FIGURE 41-5 Example of two large plastic bags used to form a one-person survival shelter.
(Courtesy Peter Kummerfeldt.)
Constructed Shelters
When no snow is available, shelters can be built of small trees, branches, brush, and boughs. In cold weather with minimal or absent snow cover, the most satisfactory type is a lean-to covered by a tarp, with the two sides closed with brush or piled snow, a fire at the open front, and a wall of logs or stones on the far side of the fire to reflect heat into the interior of the lean-to (Figure 41-6). Walls or a roof of brush, branches, or broad leaves should be thatched (i.e., each layer should overlap the one below it).
Snow Shelters
A snow trench is the easiest and quickest survival snow shelter and the one that is least likely to make the diggers wet. It can be dug in most areas that are flat or on slight to moderate inclines as long as the snow is 0.9 m (3 feet) or deeper or can be piled to that depth. A 1.2 × 1.8-m (4 × 6-feet) trench can be dug in 20 minutes, with one end roofed over with a tarp or boughs and a fire built at the opposite end (Figure 41-7). Again, adjustments may need to be made to avoid excessive smoke exposure, which can be prevented to some extent by setting the long axis of the trench at a right angle to the apparent wind direction.

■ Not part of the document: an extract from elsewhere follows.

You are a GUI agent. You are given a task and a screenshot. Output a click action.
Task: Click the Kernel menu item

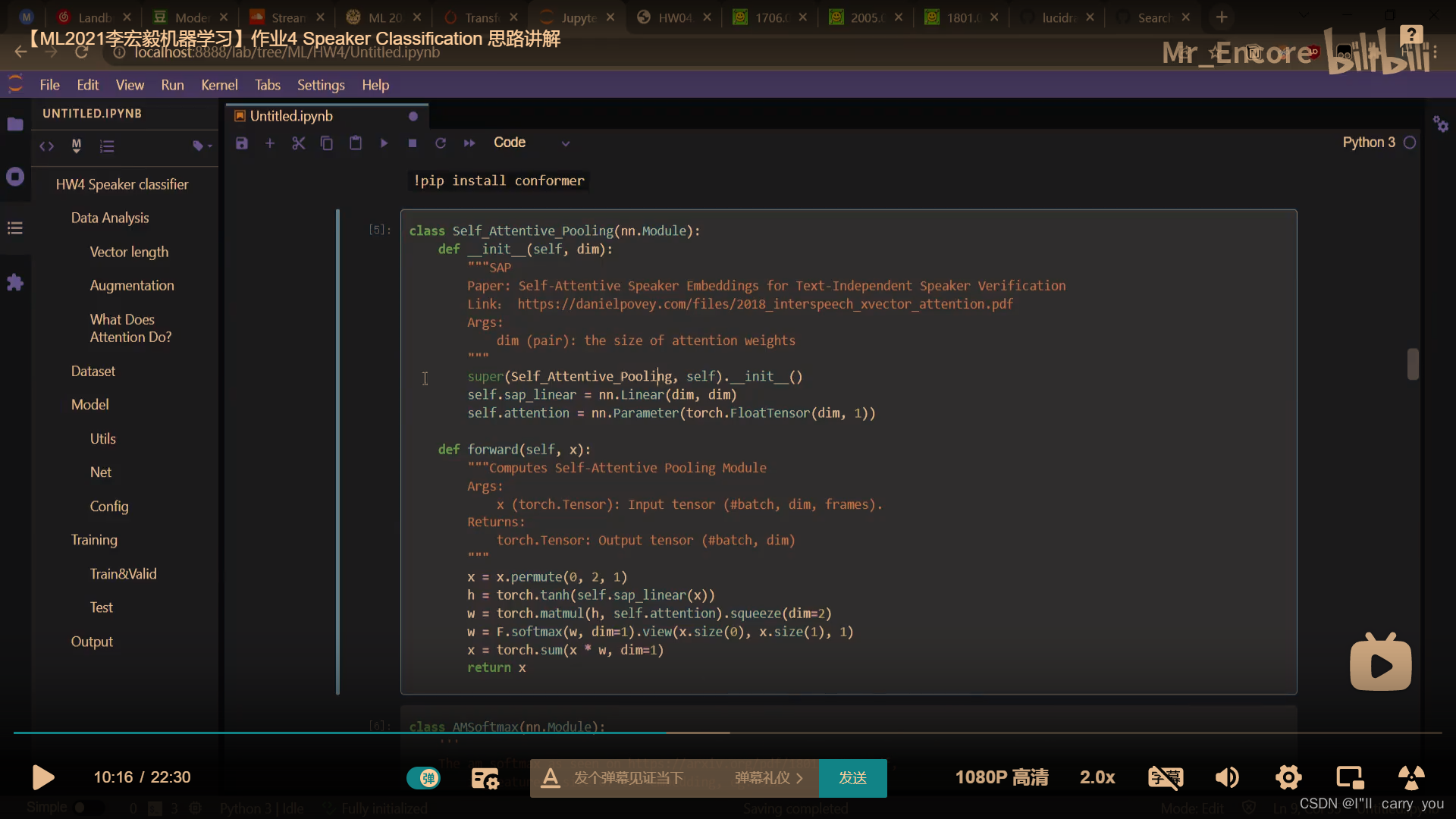pos(217,84)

If a large (2.4 × 3 m [8 × 10 feet]) tarp and a stove are available, a trench can be dug that is as comfortable as a snow cave; this will hold two or three people. The object is to keep the maximal amount of snow around and over the trench. The trench is dug as narrow as possible at the surface while still providing sufficient room to shovel; a suitable size for the top is 1.2 m (4 feet) wide by 2.4 m (8 feet) long. It is undercut at the back and sides so that the bottom is 1.8 to 2.1 m (6 to 7 feet) wide by 2.7 to 3 m (9 to 10 feet) long (Figure 41-8). A narrow entrance helps to contain heat and can be closed with a small plastic sheet or a pack. Four or more skis or thick limbs are laid from side to side over the top of the trench, with ski poles or branches interwoven at right angles. A tarp is then laid on top of these and the snow piled around its edges to hold it down. In very cold weather, the entire tarp can be covered by a layer of snow; at least 20 cm (8 inches) is needed for proper insulation. When the entrance is closed, a small stove and the occupants’ body heat will raise the interior temperature to −4° to −1° C (25° to 30° F). Higher temperatures should be avoided so that clothing and bedding will not become wet from melting snow.